- **What is being asked**
Search the data for lines holding the word "beside". State how many there are, and nothing else.

Dataset items:

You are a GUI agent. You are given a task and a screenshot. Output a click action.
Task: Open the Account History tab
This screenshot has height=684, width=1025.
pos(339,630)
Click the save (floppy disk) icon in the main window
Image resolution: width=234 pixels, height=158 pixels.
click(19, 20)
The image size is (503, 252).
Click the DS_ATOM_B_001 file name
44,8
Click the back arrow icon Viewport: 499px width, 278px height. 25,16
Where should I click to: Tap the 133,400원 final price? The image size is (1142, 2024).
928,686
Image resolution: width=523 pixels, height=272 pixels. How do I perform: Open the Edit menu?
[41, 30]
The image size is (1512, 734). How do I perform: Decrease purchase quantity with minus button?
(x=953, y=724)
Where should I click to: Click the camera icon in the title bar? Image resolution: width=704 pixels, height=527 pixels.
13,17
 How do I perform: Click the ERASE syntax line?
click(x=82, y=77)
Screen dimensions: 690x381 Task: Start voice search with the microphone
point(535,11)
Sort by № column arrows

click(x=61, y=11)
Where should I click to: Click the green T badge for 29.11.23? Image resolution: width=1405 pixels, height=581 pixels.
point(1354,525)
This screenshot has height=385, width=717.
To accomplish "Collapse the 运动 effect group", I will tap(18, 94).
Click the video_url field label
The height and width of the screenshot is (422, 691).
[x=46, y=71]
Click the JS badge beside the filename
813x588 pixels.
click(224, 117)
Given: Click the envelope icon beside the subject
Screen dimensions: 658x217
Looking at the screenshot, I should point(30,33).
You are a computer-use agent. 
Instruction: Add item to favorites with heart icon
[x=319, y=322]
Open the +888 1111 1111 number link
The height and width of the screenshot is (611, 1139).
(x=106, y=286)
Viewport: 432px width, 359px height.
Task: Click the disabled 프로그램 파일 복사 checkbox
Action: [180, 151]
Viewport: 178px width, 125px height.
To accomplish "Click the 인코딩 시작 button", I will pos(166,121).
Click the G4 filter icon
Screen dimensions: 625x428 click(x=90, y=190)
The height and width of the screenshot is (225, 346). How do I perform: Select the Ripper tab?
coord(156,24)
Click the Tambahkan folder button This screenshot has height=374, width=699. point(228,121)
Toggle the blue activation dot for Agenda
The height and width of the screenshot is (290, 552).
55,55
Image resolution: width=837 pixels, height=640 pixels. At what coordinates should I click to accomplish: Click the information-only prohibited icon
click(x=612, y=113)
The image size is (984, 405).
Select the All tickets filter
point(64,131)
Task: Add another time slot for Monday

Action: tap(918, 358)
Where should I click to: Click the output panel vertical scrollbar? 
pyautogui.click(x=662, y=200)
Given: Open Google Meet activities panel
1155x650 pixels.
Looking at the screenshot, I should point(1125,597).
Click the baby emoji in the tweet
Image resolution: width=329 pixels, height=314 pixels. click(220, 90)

- **Response to this task**
2